While the amount paid for the water services provided by LIAW head upwards, the iron problems continue to plague the system from Inwood to Lynbrook. An annual water quality report published by LIAW for the year 2011 found the system had roughly twice the “maximum content level” (MCL), or legal limit, of iron in the entire LIAW system. The MCL for iron is 0.3 milligrams per liter; the source tested last year ranged from as little as 0.14 mg/l up to a maximum 0.63 mg/l. However in a public letter sent by Varley on February 29th in response to public comments, he noted the legal limit for iron levels to be 1.5 mg/l as long as the utility uses a sequestering agent such as LIAW does with sodium silicate.
Last year, The South Shore Standard reported the levels in our area topped out at over three times the normally enforced legal amount at nearly 1 milligram per liter during tests conducted throughout 2010.
The Environmental Protection Agency (EPA) includes iron as a “secondary standard,” or a contaminant not considered to cause health problems, and are not enforced by the organization. Water providers are not obligated to test for these foreign particles, but are asked to check on a voluntary basis. Iron is noted for giving off unwanted aesthetic effects, including taste, smell and cloudiness, and technical effects, including a rusty color, sediment build-up, a metallic taste and reddish or orange staining in tubs and sinks.
“Historically, the South Shore of Long Island has high iron deposits,” said Varley. “Since 2005, we’ve taken aggressive effort against filtering it out.
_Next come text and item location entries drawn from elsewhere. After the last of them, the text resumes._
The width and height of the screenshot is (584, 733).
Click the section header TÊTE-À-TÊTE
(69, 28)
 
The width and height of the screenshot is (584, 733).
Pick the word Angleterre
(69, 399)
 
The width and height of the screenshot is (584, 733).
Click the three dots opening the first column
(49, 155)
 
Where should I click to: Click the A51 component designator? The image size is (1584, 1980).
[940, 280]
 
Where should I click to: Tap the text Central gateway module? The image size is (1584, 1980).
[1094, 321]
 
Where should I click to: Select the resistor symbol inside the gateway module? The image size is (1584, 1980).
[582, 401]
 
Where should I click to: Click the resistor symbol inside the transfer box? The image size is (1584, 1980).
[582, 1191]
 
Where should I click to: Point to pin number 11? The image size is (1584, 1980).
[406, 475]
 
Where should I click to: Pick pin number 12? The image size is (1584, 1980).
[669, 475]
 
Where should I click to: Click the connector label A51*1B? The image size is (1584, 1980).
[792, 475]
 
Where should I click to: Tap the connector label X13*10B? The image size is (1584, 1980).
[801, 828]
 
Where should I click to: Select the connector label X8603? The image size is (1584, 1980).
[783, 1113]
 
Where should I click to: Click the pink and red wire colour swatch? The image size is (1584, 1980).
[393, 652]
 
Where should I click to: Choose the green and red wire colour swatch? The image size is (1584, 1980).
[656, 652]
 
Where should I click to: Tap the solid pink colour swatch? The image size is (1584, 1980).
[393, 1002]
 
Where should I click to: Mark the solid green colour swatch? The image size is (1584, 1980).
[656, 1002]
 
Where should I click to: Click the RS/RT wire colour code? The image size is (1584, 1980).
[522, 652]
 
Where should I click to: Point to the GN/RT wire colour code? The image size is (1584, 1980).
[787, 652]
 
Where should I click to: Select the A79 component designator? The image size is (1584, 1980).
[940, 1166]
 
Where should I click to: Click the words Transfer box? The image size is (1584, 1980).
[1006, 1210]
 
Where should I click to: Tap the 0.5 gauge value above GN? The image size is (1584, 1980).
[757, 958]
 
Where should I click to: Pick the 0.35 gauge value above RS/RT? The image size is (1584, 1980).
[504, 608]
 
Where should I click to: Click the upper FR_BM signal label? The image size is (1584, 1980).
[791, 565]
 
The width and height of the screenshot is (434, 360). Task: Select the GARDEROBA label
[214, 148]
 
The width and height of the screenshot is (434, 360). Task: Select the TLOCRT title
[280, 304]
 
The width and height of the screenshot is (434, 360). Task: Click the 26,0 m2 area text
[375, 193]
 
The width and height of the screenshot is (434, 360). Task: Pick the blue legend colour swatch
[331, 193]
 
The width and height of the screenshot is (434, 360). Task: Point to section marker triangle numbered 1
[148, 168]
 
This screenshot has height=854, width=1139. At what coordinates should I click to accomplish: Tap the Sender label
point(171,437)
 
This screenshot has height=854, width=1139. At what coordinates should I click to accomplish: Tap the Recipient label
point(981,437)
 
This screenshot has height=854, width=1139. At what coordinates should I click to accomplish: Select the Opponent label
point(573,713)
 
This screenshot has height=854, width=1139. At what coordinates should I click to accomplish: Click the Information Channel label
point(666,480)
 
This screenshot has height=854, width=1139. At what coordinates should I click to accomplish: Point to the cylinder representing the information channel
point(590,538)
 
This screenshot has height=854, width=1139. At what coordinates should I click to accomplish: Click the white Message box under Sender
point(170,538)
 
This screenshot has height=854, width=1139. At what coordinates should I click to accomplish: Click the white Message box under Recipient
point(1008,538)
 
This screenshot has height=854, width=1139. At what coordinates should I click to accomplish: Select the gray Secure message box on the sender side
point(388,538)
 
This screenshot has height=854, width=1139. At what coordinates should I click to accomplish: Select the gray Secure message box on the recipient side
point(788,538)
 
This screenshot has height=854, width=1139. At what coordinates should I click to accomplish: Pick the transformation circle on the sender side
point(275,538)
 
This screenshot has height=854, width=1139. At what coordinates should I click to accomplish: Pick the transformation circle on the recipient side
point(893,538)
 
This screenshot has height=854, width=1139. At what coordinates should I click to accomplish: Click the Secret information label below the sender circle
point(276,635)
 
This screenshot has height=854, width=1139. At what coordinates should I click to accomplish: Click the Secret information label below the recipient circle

We have constructed $16 million worth of facilities to remove iron from the water.” Varley also said that LIAW had spent over $6 million on water main replacements throughout its service area.
LIAW has begun work on a new iron filtration plant in Lynbrook that the company hopes will help to ease the problem, but the facility will not be completed until 2013. LIAW has also replaced piping throughout parts of its system, including trouble-spots in Lawrence where customers’ filtration systems turned brown and black in a matter of weeks, as well as flushing out pipes.
“Between the building of new treatment and removal plants and replacing the water mains, I think we’ve done a good job,” said Varley.
“I still think the water is so dirty,” said Lawrence Mayor Martin Oliner. “We considered our own iron removal facility. I think a lot of the boilers and pools in the village have been damaged in the area.”
Oliner, who had proposed having the Village of Lawrence buy out LIAW for the responsibilities of its water system during a board meeting last year, said he hoped the village and neighboring areas would see changes soon.
“We’re working pretty closely with them to put in new piping, but its not the total issue,” said Oliner. “Its the well water that they are sending us. We’ve made some progress though and we have been able to put in new pipes, so in that regard things have been good.”